§ TASK OBJECTIVE
Please copy out the records below verbatim, starting at the line that contains "Given: Open Downloads via the arrow icon" and ending after the line that contains "click(203, 50)".

BEGIN TASK DATA

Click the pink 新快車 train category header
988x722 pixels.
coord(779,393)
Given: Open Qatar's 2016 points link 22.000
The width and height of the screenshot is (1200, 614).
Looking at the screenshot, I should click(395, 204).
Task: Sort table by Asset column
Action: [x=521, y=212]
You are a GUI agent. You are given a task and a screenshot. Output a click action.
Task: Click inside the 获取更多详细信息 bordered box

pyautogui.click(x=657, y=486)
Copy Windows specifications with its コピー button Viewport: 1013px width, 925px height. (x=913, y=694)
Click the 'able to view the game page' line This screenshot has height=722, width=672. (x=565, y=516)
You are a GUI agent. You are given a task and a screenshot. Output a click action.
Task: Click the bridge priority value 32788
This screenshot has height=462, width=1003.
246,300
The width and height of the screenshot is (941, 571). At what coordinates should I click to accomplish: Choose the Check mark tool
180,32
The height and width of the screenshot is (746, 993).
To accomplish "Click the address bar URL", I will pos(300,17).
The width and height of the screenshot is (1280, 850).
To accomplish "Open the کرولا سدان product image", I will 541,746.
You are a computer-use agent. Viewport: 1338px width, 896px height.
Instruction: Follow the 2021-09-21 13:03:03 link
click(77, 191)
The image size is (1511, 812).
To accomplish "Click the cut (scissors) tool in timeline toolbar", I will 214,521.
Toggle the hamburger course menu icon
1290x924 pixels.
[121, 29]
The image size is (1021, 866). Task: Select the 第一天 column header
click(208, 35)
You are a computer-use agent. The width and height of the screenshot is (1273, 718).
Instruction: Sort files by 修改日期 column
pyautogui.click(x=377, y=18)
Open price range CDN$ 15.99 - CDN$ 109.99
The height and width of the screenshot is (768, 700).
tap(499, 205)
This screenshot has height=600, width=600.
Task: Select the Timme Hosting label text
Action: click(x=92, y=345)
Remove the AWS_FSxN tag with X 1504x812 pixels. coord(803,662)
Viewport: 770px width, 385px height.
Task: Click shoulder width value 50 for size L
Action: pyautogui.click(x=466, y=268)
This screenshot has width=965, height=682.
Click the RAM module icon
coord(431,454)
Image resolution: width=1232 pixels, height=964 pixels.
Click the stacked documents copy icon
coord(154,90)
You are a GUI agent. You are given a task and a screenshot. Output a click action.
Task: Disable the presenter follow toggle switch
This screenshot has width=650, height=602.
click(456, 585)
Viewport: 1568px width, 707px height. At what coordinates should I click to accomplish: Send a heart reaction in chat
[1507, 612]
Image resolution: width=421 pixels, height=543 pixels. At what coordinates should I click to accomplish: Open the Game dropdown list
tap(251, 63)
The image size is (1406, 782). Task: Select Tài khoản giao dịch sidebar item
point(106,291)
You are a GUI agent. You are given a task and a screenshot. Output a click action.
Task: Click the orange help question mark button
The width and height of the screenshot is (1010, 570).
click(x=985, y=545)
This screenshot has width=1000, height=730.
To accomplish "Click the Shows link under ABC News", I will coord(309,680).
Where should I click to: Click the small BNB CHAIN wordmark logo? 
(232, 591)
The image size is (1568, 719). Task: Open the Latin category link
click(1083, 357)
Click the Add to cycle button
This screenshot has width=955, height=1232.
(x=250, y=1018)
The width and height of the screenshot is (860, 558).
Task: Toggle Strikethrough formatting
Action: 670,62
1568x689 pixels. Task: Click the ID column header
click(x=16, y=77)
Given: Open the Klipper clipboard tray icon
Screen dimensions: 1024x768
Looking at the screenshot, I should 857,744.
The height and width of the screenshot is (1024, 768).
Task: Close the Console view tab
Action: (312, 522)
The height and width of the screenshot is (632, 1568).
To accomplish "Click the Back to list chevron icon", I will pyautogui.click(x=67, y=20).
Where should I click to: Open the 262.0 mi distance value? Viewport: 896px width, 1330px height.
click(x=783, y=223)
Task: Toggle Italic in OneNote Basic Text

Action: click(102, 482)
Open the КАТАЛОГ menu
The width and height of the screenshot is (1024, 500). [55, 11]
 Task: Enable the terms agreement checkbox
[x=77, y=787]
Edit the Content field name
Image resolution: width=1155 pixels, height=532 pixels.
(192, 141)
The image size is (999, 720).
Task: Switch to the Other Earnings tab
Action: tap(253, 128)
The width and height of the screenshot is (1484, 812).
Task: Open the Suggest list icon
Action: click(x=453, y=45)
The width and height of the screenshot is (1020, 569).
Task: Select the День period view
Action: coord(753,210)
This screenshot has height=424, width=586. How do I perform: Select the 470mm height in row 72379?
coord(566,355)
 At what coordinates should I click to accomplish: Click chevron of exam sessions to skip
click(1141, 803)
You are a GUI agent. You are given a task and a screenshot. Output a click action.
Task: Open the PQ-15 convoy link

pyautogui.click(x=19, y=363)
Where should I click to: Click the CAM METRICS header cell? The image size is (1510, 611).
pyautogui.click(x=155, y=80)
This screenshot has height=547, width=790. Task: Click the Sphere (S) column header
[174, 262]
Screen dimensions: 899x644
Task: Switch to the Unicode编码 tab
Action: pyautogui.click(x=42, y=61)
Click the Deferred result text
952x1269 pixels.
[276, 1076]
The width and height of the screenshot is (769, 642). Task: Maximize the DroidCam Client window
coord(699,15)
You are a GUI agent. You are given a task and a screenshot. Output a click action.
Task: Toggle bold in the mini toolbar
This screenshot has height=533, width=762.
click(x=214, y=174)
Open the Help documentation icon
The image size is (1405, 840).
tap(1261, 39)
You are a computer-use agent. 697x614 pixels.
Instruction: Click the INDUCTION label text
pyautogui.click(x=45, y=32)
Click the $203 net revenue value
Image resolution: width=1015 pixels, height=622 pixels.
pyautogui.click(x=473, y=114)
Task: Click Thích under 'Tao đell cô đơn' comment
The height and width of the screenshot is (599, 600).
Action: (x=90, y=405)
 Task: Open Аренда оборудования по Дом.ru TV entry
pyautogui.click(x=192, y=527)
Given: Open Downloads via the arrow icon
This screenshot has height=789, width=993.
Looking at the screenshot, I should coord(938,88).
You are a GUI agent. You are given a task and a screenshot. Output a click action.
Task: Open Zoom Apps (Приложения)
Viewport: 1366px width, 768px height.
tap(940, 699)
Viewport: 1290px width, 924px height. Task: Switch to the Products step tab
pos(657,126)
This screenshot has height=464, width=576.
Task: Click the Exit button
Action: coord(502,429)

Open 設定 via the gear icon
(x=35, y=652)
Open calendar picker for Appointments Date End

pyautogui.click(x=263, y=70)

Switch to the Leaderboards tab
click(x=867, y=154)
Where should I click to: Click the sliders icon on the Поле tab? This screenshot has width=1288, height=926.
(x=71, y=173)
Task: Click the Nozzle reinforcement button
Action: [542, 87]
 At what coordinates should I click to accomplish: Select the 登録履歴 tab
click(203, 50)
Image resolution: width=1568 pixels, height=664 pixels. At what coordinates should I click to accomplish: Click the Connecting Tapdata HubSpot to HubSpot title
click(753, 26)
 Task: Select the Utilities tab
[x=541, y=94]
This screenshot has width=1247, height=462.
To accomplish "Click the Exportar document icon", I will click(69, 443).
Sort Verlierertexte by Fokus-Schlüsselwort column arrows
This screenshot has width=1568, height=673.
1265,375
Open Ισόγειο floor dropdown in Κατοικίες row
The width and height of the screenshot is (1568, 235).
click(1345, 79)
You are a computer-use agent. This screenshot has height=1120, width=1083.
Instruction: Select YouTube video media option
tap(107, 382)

END TASK DATA

§ TASK OUTPUT
Given: Open Downloads via the arrow icon
This screenshot has height=789, width=993.
Looking at the screenshot, I should coord(938,88).
You are a GUI agent. You are given a task and a screenshot. Output a click action.
Task: Open Zoom Apps (Приложения)
Viewport: 1366px width, 768px height.
tap(940, 699)
Viewport: 1290px width, 924px height. Task: Switch to the Products step tab
pos(657,126)
This screenshot has height=464, width=576.
Task: Click the Exit button
Action: coord(502,429)

Open 設定 via the gear icon
(x=35, y=652)
Open calendar picker for Appointments Date End

pyautogui.click(x=263, y=70)

Switch to the Leaderboards tab
click(x=867, y=154)
Where should I click to: Click the sliders icon on the Поле tab? This screenshot has width=1288, height=926.
(x=71, y=173)
Task: Click the Nozzle reinforcement button
Action: [542, 87]
 At what coordinates should I click to accomplish: Select the 登録履歴 tab
click(203, 50)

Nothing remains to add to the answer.